I Have a couple of problems.:
*1)Lenovo Access Connection doesn't work *.. 
       ->Its toolbar App works but when i open the program i get the following 
          error : 
Problem signature:
  Problem Event Name:	APPCRASH
  Application Name:	Access Connections.exe
  Application Version:	5.3.0.0
  Application Timestamp:	4bcffad3
  Fault Module Name:	KERNELBASE.dll
  Fault Module Version:	6.1.7600.16385
  Fault Module Timestamp:	4a5bdaae
  Exception Code:	e0434f4d
  Exception Offset:	00009617
  OS Version:	6.1.7600.2.0.0.768.11
  Locale ID:	1033
  Additional Information 1:	0a9e
  Additional Information 2:	0a9e372d3b4ad19135b953a78882e789
  Additional Information 3:	0a9e
  Additional Information 4:	0a9e372d3b4ad19135b953a78882e789


*2)Lenovo  ThinkVantage Toolbox* : 
       ->Says that there's a problem with installed fonts which is preventing      the  program from running .Asks me if i want to repair clicking which a pop up shows that the repair was unsuccessful. 
*3)Lenovo Power Manager* - shows the following error : Description:
  Stopped working

Problem signature:
  Problem Event Name:	CLR20r3
  Problem Signature 01:	pwmui.exe
  Problem Signature 02:	1.0.0.0
  Problem Signature 03:	4dacfd52
  Problem Signature 04:	PresentationCore
  Problem Signature 05:	3.0.0.0
  Problem Signature 06:	4b595103
  Problem Signature 07:	5019
  Problem Signature 08:	0
  Problem Signature 09:	System.TypeInitialization
  OS Version:	6.1.7600.2.0.0.768.11
  Locale ID:	1033
_The above three programs were working fine when i installed them at first but seemed to give problems later_
4)Bluetooth - The X100e has inbuilt bluetooth radio .This worked just fine with the software n drivers that Came with it ( ThinkPad Bleutooth 2.2 with EDR II ) until i installed BlueSoleil . There was some problem n bluetooth stopped working . I tried restoring , reinstalling the Thinkpad one but all in vain.

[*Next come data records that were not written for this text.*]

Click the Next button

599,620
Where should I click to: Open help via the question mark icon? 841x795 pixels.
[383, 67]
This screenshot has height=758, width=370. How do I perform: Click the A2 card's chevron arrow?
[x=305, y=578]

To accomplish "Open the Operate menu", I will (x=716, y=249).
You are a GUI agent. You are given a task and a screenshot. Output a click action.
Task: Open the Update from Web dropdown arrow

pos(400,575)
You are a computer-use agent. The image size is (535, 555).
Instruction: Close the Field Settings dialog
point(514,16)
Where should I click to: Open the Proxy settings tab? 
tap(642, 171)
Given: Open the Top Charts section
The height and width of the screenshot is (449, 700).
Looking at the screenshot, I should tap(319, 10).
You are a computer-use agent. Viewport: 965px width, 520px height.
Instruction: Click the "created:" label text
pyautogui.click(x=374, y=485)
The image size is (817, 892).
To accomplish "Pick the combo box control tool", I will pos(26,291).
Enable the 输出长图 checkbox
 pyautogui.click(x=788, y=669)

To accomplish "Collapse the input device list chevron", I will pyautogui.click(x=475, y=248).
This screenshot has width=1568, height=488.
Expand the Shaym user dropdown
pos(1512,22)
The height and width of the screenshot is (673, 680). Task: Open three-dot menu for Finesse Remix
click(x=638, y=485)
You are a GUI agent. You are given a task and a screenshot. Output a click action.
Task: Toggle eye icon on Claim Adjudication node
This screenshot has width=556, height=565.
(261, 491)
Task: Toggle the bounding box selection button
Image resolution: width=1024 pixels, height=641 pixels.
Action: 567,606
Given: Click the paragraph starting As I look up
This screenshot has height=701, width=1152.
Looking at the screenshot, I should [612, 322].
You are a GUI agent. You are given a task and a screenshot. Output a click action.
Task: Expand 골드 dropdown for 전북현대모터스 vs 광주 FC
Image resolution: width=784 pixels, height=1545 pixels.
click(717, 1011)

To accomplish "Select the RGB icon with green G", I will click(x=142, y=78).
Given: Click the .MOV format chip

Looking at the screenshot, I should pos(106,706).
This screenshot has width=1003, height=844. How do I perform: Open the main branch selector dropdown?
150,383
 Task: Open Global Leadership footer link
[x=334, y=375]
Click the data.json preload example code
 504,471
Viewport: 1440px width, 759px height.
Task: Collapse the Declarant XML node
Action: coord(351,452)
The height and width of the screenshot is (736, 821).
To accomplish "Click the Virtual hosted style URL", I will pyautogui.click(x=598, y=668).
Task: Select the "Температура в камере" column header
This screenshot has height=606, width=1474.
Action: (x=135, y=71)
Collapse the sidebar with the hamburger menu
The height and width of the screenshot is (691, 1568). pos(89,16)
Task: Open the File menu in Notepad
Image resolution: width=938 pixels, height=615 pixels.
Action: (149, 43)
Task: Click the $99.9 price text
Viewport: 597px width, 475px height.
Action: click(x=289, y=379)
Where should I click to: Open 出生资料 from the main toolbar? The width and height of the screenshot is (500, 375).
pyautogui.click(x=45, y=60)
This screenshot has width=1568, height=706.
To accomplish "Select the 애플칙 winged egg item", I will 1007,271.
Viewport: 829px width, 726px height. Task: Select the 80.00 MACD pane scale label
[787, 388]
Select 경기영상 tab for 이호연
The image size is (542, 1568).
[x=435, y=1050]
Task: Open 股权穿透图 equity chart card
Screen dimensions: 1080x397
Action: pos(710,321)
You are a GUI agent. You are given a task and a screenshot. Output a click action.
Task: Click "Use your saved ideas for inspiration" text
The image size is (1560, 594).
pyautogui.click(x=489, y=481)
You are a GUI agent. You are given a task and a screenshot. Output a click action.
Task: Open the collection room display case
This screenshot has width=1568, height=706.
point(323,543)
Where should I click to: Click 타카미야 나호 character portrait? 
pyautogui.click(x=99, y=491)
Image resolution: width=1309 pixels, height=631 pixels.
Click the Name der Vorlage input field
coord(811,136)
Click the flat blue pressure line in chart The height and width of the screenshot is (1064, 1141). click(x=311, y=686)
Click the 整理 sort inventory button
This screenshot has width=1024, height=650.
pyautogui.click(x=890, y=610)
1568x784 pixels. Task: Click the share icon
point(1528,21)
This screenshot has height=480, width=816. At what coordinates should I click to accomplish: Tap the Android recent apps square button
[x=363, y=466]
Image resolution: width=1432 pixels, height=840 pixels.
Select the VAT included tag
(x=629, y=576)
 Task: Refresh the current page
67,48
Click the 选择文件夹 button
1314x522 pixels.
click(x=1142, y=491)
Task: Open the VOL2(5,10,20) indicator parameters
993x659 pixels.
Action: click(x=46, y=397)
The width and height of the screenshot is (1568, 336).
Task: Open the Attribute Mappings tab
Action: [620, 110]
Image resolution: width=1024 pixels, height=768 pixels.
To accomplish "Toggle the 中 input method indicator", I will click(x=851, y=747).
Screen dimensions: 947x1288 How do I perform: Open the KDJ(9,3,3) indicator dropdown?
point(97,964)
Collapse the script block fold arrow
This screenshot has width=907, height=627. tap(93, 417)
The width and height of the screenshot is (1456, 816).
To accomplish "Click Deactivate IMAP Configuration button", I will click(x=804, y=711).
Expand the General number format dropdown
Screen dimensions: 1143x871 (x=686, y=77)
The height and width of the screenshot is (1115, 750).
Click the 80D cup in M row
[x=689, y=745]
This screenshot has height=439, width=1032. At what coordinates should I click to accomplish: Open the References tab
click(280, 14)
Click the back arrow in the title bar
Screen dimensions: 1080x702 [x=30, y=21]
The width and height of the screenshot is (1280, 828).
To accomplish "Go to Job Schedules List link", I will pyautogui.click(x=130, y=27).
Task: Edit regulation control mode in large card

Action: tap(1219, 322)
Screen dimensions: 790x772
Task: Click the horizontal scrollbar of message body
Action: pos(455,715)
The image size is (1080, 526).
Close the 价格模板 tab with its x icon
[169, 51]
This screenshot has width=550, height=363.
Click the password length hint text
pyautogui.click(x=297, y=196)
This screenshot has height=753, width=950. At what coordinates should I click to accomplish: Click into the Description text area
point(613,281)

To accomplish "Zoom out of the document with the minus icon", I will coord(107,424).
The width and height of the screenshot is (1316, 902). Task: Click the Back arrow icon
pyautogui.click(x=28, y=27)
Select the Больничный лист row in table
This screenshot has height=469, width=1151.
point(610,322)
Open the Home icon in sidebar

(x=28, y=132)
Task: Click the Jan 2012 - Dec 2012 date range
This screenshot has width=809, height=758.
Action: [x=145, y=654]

5)Microsoft Mathematics : I want to run this software Badly on My X100e but it gives me the following error when i run it : 
Description:
  Stopped working

Problem signature:
  Problem Event Name:	CLR20r3
  Problem Signature 01:	mathapp.exe
  Problem Signature 02:	4.0.1108.0
  Problem Signature 03:	4cdb079f
  Problem Signature 04:	PresentationCore
  Problem Signature 05:	3.0.0.0
  Problem Signature 06:	4b595103
  Problem Signature 07:	5019
  Problem Signature 08:	0
  Problem Signature 09:	System.TypeInitialization
  OS Version:	6.1.7600.2.0.0.768.11
  Locale ID:	1033

(p.s : this error looks similar to the other ones so i thought of addign Microsoft Mathematics to my list of problems)

I tried a Clean Boot ( as the microsoft site suggested )..
But after disabling the drivers n startup services the M.S Mathematics still refused to open)..

further if i reinstall windows ( i have a WIn 7 Starter OEM pack ) can i use my Windows Activation key once again .?


----------



## mrintech (Jun 11, 2011)

*Re: Help Pls...*

I can only help you with following:



anshulbshah said:


> further if i reinstall windows ( i have a WIn 7 Starter OEM pack ) can i use my Windows Activation key once again .?



You can backup the current activation by means of ABR Software: ABR (Activation Backup and Restore) | directedge.us - Though it depends on the type of OEM version you are using

Check following articles for complete details:

* Download ISO File, Create DVD & Activate Windows 7 Legally
* ABR Software Unable to Backup Windows 7 Activation?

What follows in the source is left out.